The third ‘six’, divided, shows calamity happening to one who is free from insincerity - as in the case of an ox that has been tied up. A passer by finds it (and carries it off), while the people in the neighborhood have the calamity (of being accused and. apprehended).象传: 行人得牛, 邑人灾也. Xiàng zhuàn: Xíng rén de niú, yì rén zāi yě.
'The passer-by gets the ox:' - this proves a calamity to the people of the neighborhood.
The fourth ‘nine’, undivided, shows (a case) in which, if its subject can remain firm and correct, there will be no error.象传: 可贞无咎, 固有之也. Xiàng zhuàn: Kě zhēn wú jiù, gù yǒu zhī yě.
'If he can remain firm and correct there will be no error:' - he firmly holds fast (his correctness).
The fifth ‘nine’, undivided, shows one who is free from insincerity, and yet has fallen ill. Let him not use medicine, and he will have occasion for joy (in his recovery).象传: 无妄之药, 不可试也. Xiàng zhuàn: Wú wàng zhī yào, bù kě shì yě.
'Medicine in the case of one who is free from insincerity!' - it should not be tried (at all).
The topmost ‘nine’, undivided, shows its subject free from insincerity, yet sure to fall into error, if he take action. (His action) will not be advantageous in any way.象传: 无妄之行, 穷之灾也. Xiàng zhuàn: Wú wàng zhī xíng, qióng zhī zāi yě.
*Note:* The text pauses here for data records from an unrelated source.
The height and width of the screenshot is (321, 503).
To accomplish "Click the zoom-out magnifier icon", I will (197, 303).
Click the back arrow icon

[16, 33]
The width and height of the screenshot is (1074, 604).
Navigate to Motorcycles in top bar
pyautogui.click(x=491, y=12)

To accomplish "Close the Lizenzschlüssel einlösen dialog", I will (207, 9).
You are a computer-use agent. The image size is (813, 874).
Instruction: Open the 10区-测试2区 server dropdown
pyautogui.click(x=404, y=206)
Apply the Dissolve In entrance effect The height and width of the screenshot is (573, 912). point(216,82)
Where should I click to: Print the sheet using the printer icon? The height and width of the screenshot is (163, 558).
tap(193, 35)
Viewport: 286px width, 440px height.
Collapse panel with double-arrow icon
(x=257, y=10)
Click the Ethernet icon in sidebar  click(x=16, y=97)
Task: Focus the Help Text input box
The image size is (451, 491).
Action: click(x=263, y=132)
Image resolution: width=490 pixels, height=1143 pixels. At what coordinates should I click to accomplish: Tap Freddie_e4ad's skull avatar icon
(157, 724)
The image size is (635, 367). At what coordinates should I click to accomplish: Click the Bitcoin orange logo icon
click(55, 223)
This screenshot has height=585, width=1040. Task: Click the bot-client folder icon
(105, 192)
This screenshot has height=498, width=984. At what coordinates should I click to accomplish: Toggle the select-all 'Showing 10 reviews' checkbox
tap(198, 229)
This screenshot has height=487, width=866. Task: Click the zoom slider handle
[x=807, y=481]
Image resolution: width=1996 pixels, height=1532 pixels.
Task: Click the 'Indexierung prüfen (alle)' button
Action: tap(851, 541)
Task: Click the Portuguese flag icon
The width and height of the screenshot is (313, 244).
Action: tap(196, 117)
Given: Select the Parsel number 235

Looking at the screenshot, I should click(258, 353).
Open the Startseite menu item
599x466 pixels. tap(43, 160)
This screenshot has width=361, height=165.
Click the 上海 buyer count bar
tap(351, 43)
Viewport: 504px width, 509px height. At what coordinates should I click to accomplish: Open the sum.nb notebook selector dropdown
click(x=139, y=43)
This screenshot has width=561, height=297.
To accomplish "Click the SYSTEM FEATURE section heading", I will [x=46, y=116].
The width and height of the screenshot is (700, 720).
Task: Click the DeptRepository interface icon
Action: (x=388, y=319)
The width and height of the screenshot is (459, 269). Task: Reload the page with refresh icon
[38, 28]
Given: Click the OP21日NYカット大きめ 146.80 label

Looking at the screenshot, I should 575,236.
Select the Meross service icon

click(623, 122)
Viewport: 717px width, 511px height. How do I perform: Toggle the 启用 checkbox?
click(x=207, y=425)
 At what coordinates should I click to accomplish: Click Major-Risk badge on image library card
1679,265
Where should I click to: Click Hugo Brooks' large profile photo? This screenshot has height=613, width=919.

'The action (in this case) of one who is free from insincerity' will occasion the calamity arising from action (when the time for it is) exhausted.
This translation of the YiJing classic text uses the original Chinese including the 象传 Xiàng zhuàn commentary converted to modern simplified characters and pinyin.
The English translation is based on William Legge (1899) ➚ which is now out of copyright. We have changed some wording and converted to American spelling.
We hope to replace this with a more modern translation.
In the first few paragraphs each gua is described. The name of the gua (hexagram) is followed by the two trigrams that make it up (lake, mountain, fire, water, earth, heaven, thunder and wind). Each gua has a controlling element (earth, fire, water, metal and wood). After this information there are three related guas. The Opposite gua is the one where all yang is changed to yin and yin to yang - it is usually opposite in meaning. The Inverse gua is the gua with the order inverted so first is last and vice versa. The mutual gua is a more complex combination and re-ordering of the internal trigrams making up the gua. Then the association of the gua to the annual cycle is shown - this is the Chinese lunar month number (not Western month). The controlling or host yao is considered the most important line in the gua and is highlighted in the hexagram.
The main description for the hexagram is then followed by a section for each of the six possible changing lines which indicate the transformation into another, related gua. The text uses ‘nine’ to refer to a yang line and ‘six’ for a yin line. The pure yin and yang hexagrams have, however, a different text structure as they are so important.